In the first half, however, the Packers’ possessions ended in a Rodgers interception that was returned for a touchdown (but called back due to penalties) and four punts. In next Sunday night’s game at Atlanta, the Packers — having fallen behind 31-0 with another scoreless first half against the Falcons in the NFC Championship Game Jan. 22 — can’t afford a slow start.

“The last four possessions, we did a really good job as far as overall execution,” offensive coordinator Edgar Bennett said. “(Now) we’ve got to start fast, we can’t turn the football over. Those are some of the things we talked about in our correction meetings today.”

Murphy holds his own

McCarthy was pleased with second-year right tackle Kyle Murphy’s performance in place of veteran Bryan Bulaga (ankle). But, McCarthy confessed, he did alter his game plan to account for a guy making his first NFL start after playing only a handful of snaps as a rookie sixth-round pick last year.

“He played well, especially for his first game.

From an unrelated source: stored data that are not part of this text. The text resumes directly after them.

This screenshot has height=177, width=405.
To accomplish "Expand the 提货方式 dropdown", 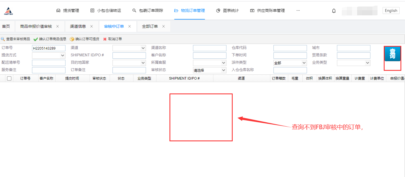I will 48,56.
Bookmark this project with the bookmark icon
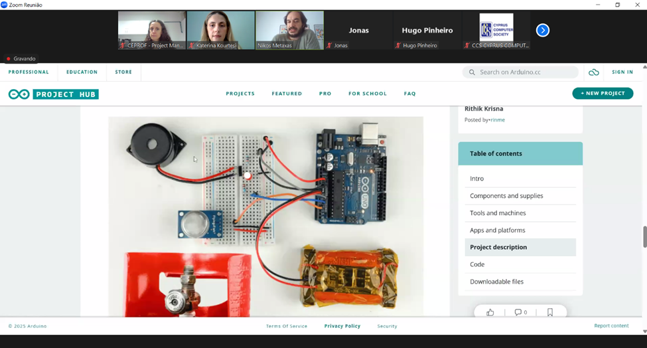Viewport: 647px width, 348px height. tap(550, 312)
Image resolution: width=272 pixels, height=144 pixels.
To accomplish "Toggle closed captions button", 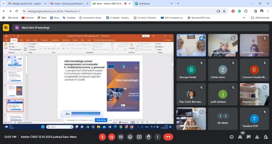I will pos(121,137).

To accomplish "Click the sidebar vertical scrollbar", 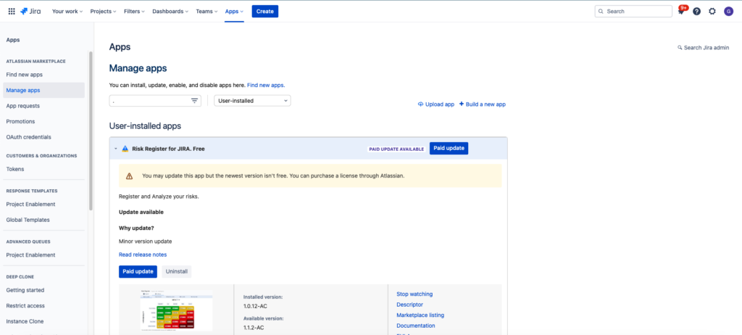I will (x=91, y=131).
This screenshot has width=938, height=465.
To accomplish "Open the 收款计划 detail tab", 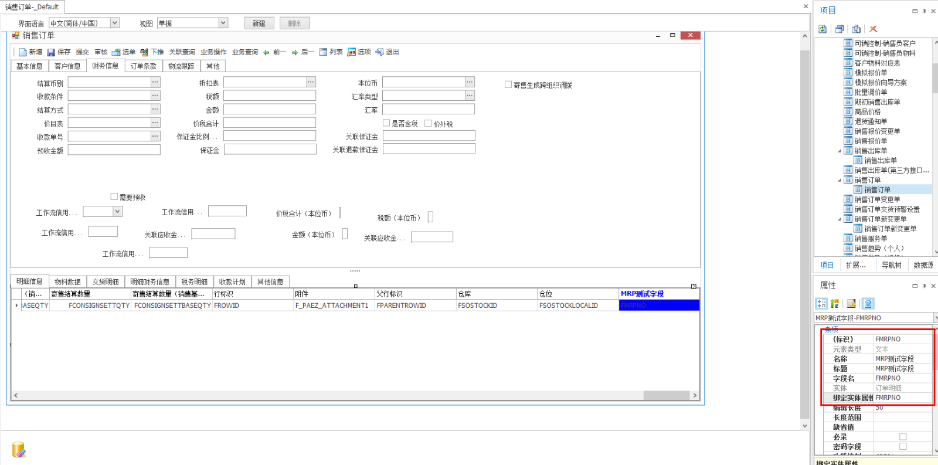I will (232, 282).
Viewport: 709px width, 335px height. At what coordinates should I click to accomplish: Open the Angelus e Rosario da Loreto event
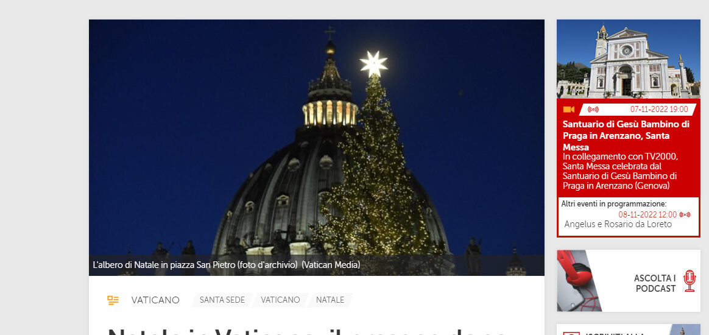(x=618, y=225)
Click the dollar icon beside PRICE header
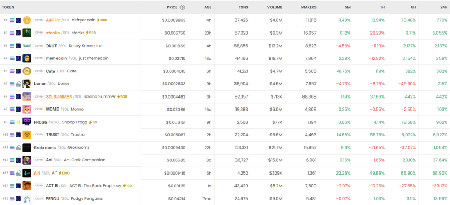The width and height of the screenshot is (450, 205). (182, 7)

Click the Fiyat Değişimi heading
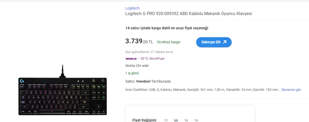pyautogui.click(x=144, y=120)
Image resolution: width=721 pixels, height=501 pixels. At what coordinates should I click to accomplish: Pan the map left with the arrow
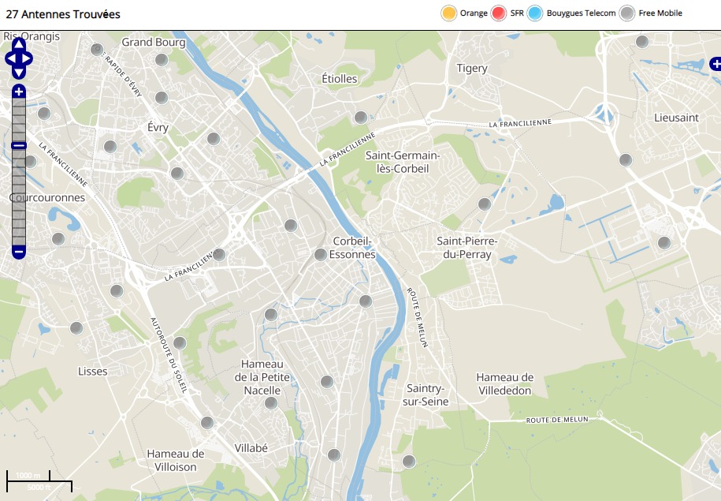[9, 58]
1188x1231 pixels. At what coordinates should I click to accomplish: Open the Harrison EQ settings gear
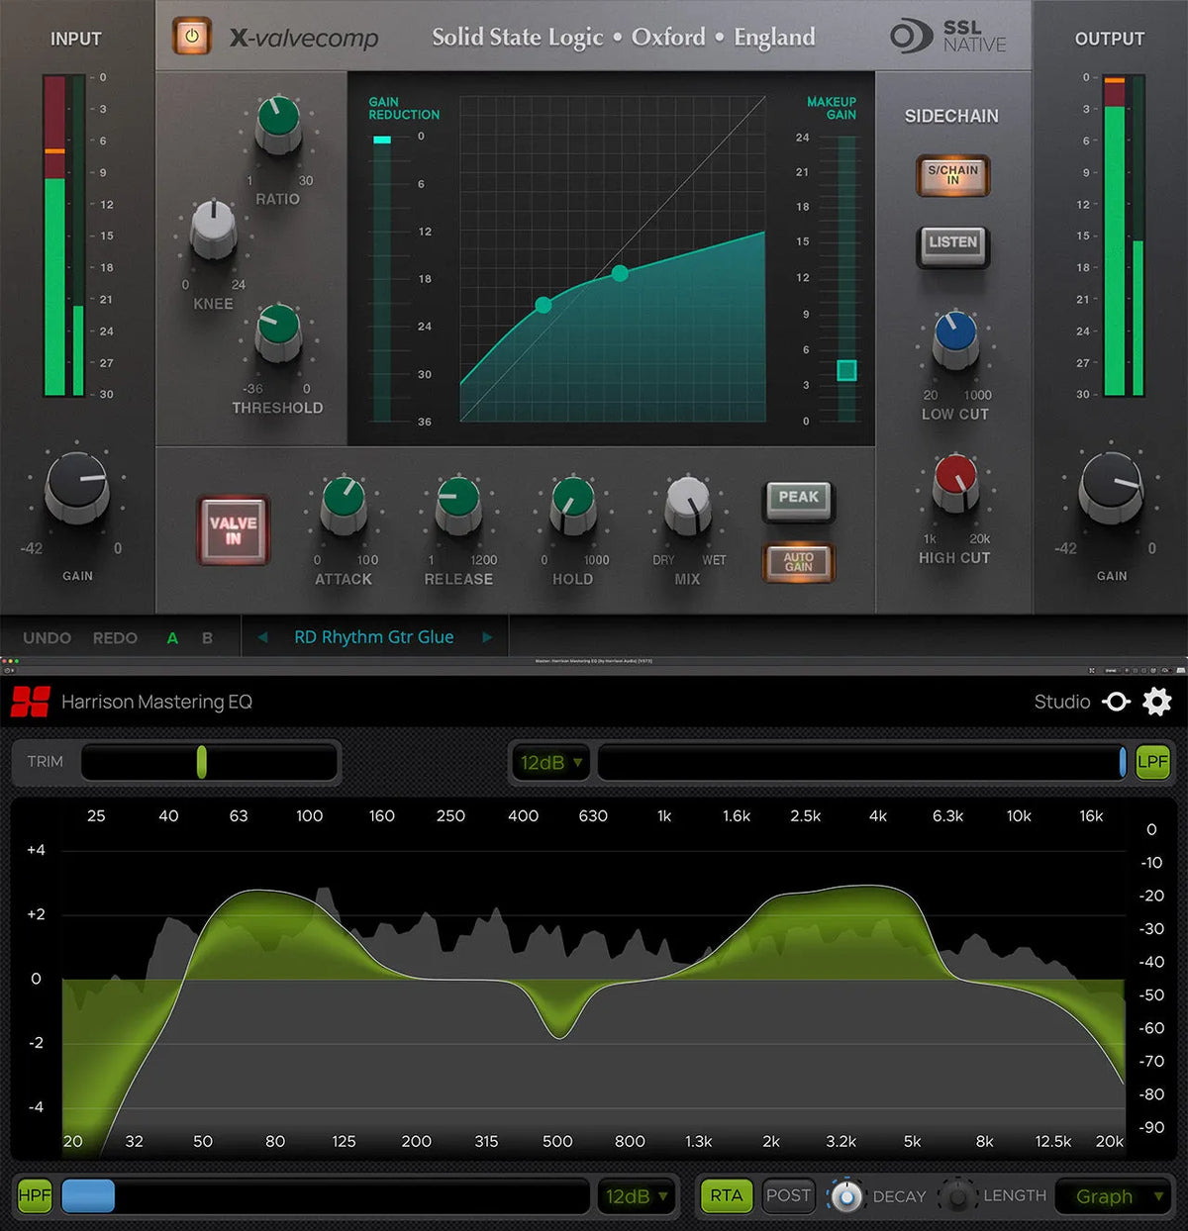tap(1156, 702)
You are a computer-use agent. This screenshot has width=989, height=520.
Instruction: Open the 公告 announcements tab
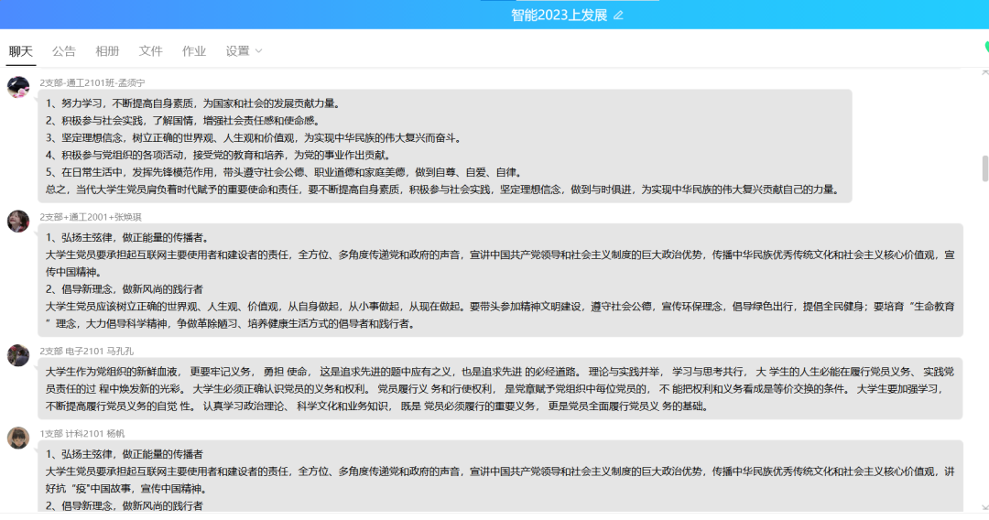tap(64, 51)
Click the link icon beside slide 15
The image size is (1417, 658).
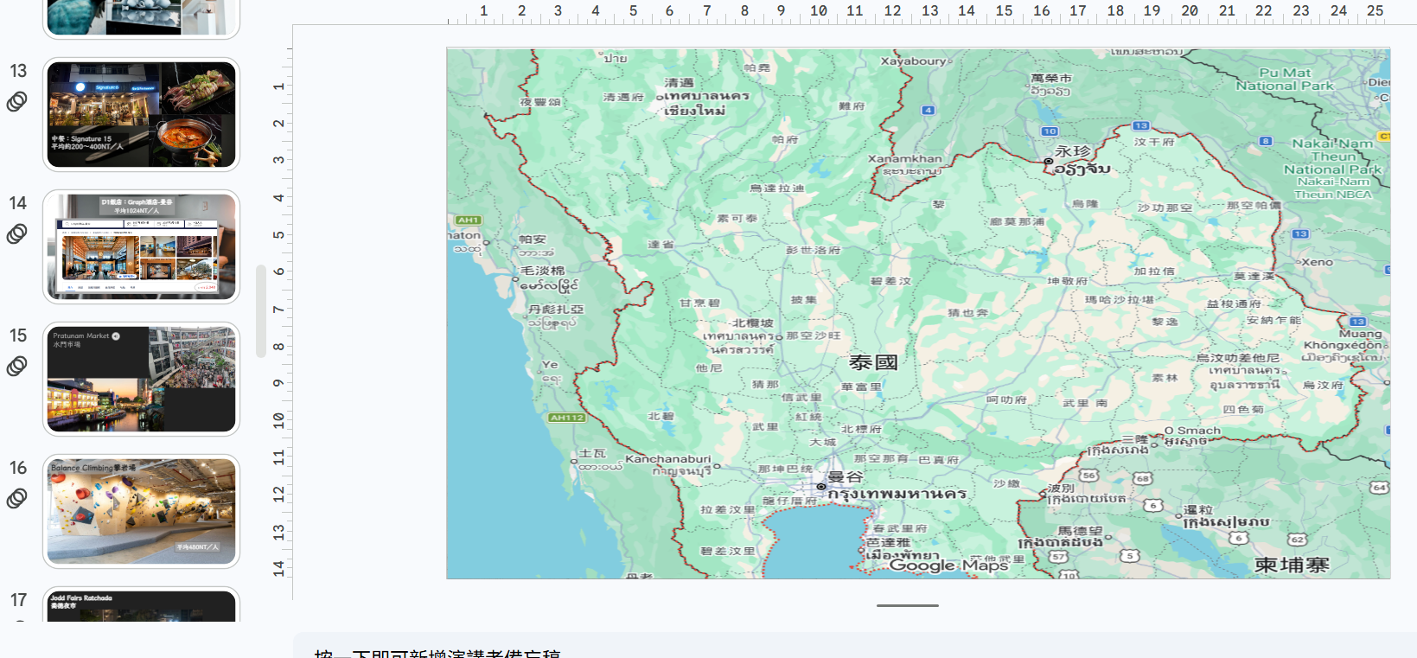click(x=17, y=367)
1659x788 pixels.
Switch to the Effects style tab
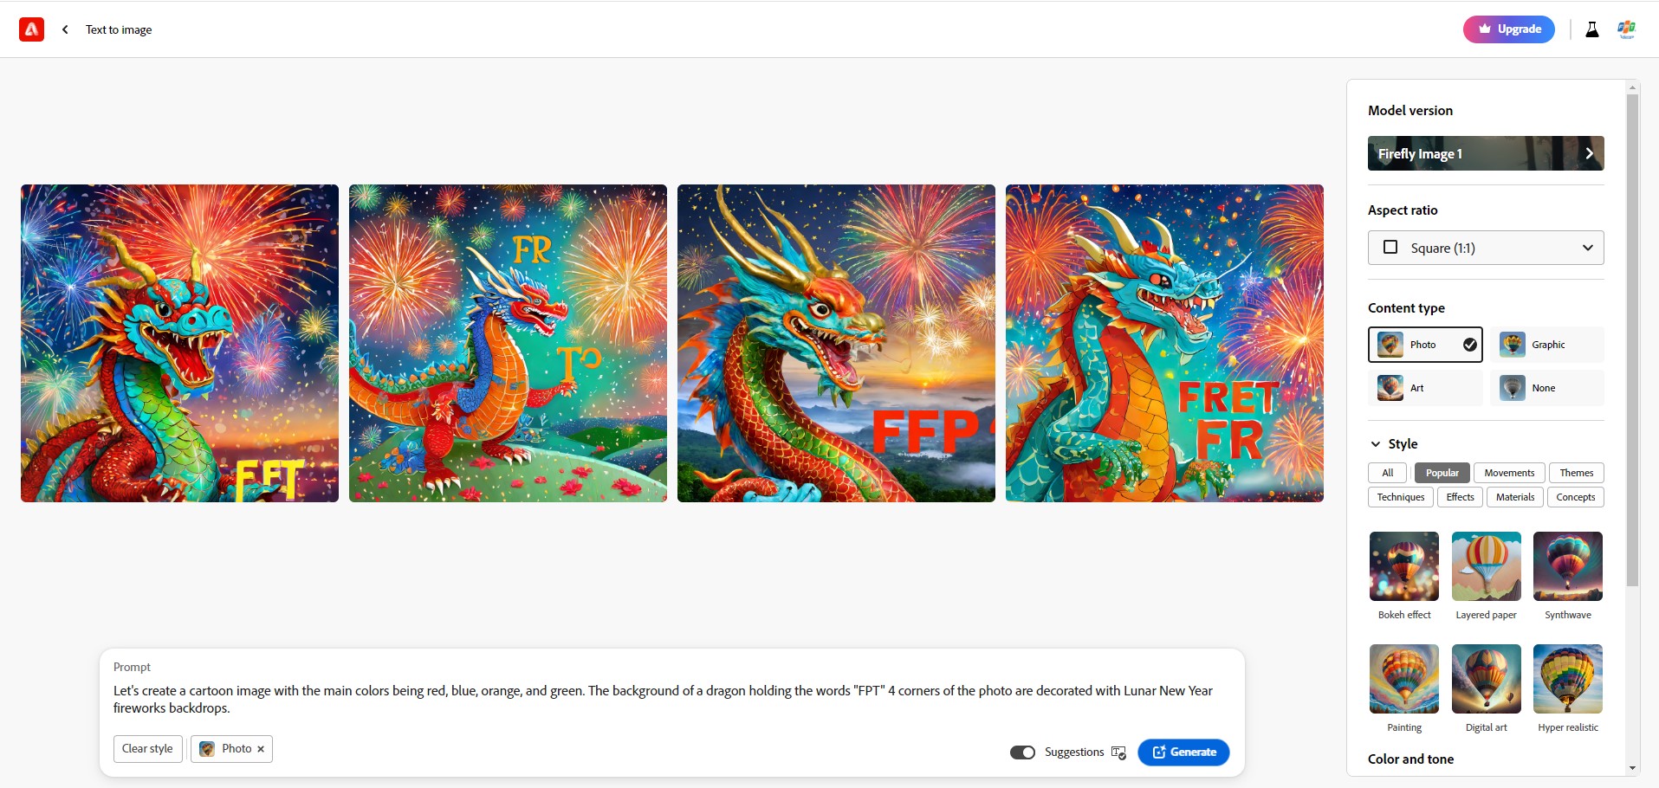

Definitely had some things he needs to work on,” McCarthy said. “We did some things that we may have, or may not have, done when Bryan was in there. A healthy Bryan probably would have done a couple things (that Murphy didn’t). But that’s football, that’s how it goes. He’s young, it’s his first start. Obviously he’s playing against a very experienced, talented defensive front.”

Allison set to return

The Packers will have to make a roster move at some point this week to clear a spot for wide receiver Geronimo Allison, who missed Sunday’s opener while serving a one-game suspension following a misdemeanor arrest for marijuana possession last November.

It appears unlikely rookie defensive tackle Montravius Adams, who took part in practice last week for the first time since suffering a foot injury on July 28, would land on injured reserve. Among the healthy players who were inactive for Sunday’s game were cornerbacks Josh Hawkins and Lenzy Pipkins, guard Lucas Patrick and running back Aaron Jones.

McCarthy said because Allison took part in all of training camp and the preseason, he should be back up to speed quickly.

“He’s been training so I’m not really concerned about his integration. He’s going to be fine there,” McCarthy said. “Obviously, we have some personnel decisions to make.”